* **TRY IT**
Reproduce the article on fully open APIs word for word, from "To implement a" up to and including "satisfies customer expectations.".

* **SUPPLIED TEXT**
────

Startups

To cope with stricter data regulation, enterprises should look to fully open APIs

Comment

High angle view of many yellow padlocks on yellow background. One of them is open.
Image Credits: Javier Zayas Photography (opens in a new window) / Getty Images

Jean-Paul Smets

Contributor

Jean-Paul Smets is the CEO of Rapid.Space, a hyper open cloud provider offering virtual private servers (VPS), content delivery networks (CDN) and global IPv6 (SDN).

Picture this scenario as a young enterprise: You are a customer of Azure, AWS, or the Google Cloud Platform, assuming they are the frontrunners. While traveling in Russia or a European Union country on a mission to expand your business, you discover that you’re required to have data locally stored. Even worse, in the EU, you face the GDPR and have national regulatory authorities warning you how using U.S.-based clouds in the EU violates the GDPR.

This is a huge problem. No matter where you go outside the U.S., you’ll have to comply with different regulations that could ultimately prevent you from deploying your applications successfully. By using the APIs of the big players, there’s either the possibility of no connectivity or even legal risk.

How can enterprises get around this issue? This is where fully open APIs based on open source software are a great help and the technology of the future.

“Fully open” APIs contain open source software with open source operation procedures so that the technology can be reproduced and audited in any region, which resolves the geopolitical conflict mentioned above.

Fully open APIs give the end-user control on how to debug the software (which powers the API) while also potentially keeping costs down due to their scalability and a complete lack of maintenance costs compared to a closed-loop system. These closed systems are limited by their dependency on a particular platform, driving costs and other limitations on developers. Fully open APIs don’t just harness open-source software, but rather are combined with a complete description of how the infrastructure is made and how it operated – it’s an entirely open process.

In Europe, security is becoming increasingly critical. New security qualifications, such as the French-German ESCloud Label for secure cloud computing, are examples of cooperation aimed at raising the level of cybersecurity in Europe. Any technology that extends the extraterritorial application of U.S. law could soon be banned from both government markets and processing personal data.

In many international markets, local laws regarding personal data require that the services or technologies used are free of technical components that could lead to foreign surveillance by the U.S. This creates an apparent conflict that is deeply connected to legislation, and U.S.-based companies that provide APIs are in the middle of it.

Adopting fully open APIs

To implement a fully open API, you essentially require an open process that lets third parties implement APIs independently of their original creator. For the process to be open, all the steps need to be described in such a way that a third party can reproduce them and verify that the outcome satisfies customer expectations.

Ideally, the software and hardware that implement the API should also be open source. Use of software without being able to audit its source code poses a risk of backdoor presence, which is incompatible with certain legislations for data protection. Use of hardware without being able to audit its design poses a risk of logistics attacks. Both risks are well understood by hyperscalers for their own infrastructures, which are now mainly based on open source hardware and software.

────

* **SUPPLIED MATERIAL**
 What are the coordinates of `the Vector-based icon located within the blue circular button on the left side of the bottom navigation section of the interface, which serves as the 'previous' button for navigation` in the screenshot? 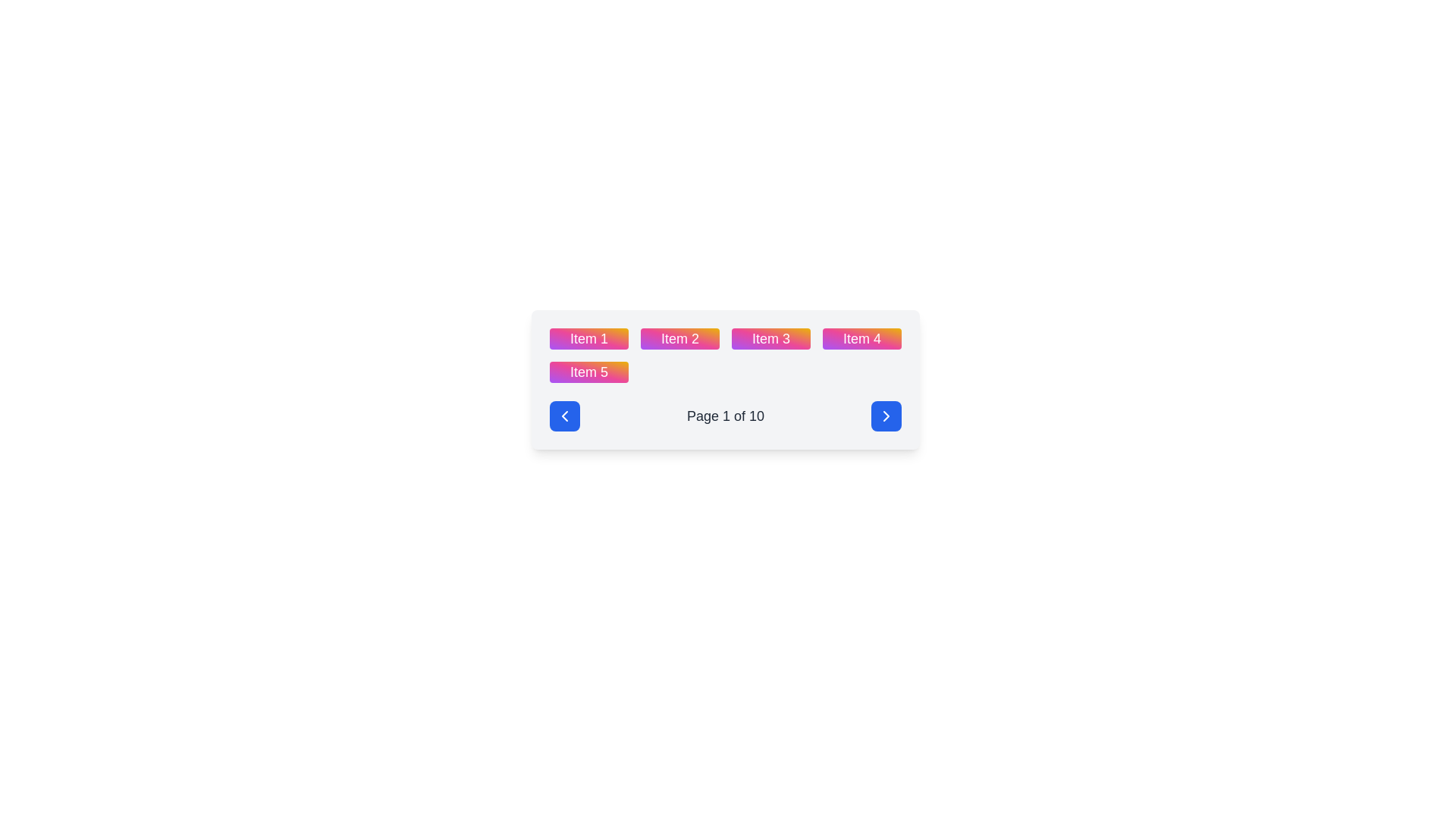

────

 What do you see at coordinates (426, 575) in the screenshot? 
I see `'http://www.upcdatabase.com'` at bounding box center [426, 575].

────

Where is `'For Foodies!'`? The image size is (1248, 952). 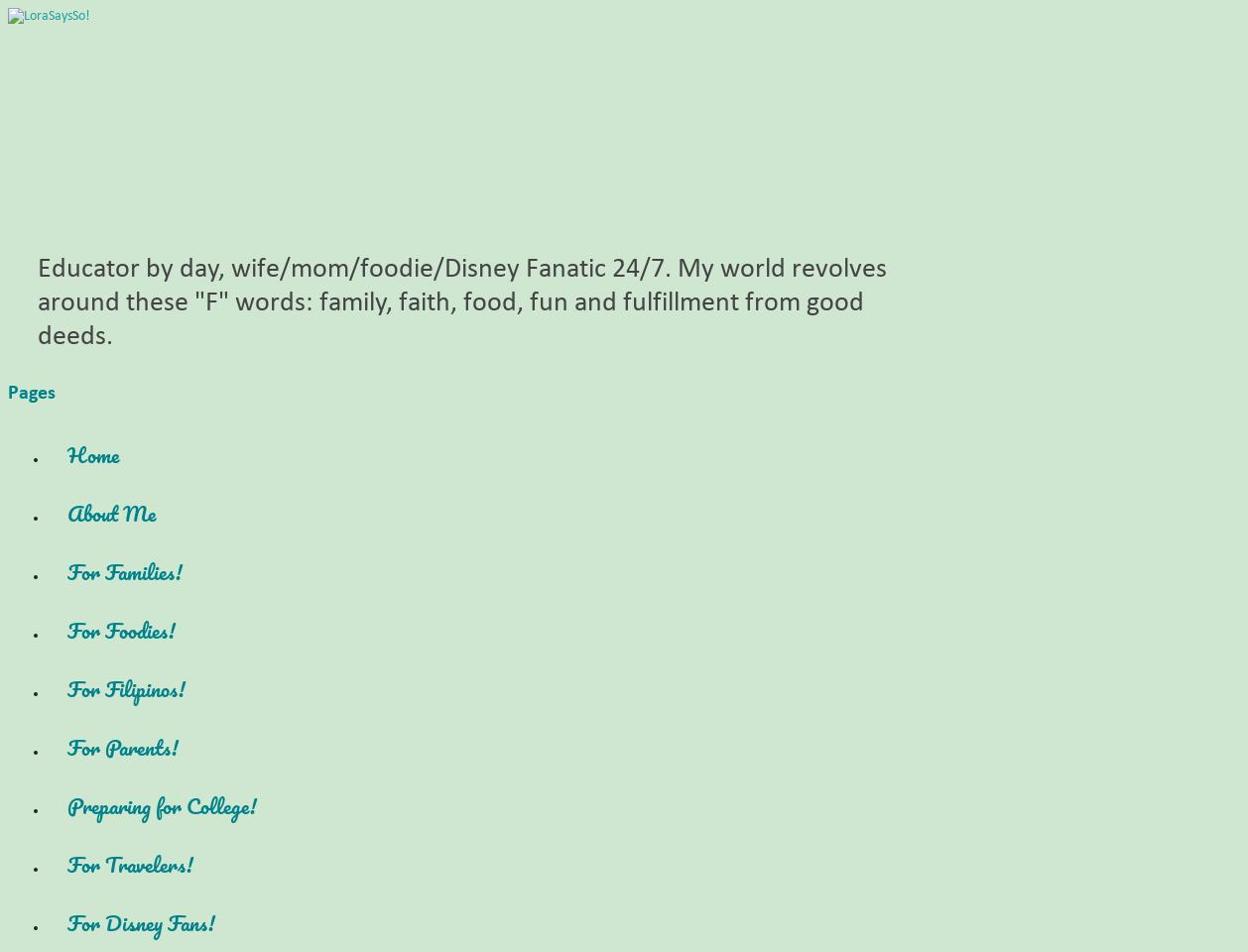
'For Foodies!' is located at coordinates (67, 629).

────

* **RESULT FOR THIS EXERCISE**
To implement a fully open API, you essentially require an open process that lets third parties implement APIs independently of their original creator. For the process to be open, all the steps need to be described in such a way that a third party can reproduce them and verify that the outcome satisfies customer expectations.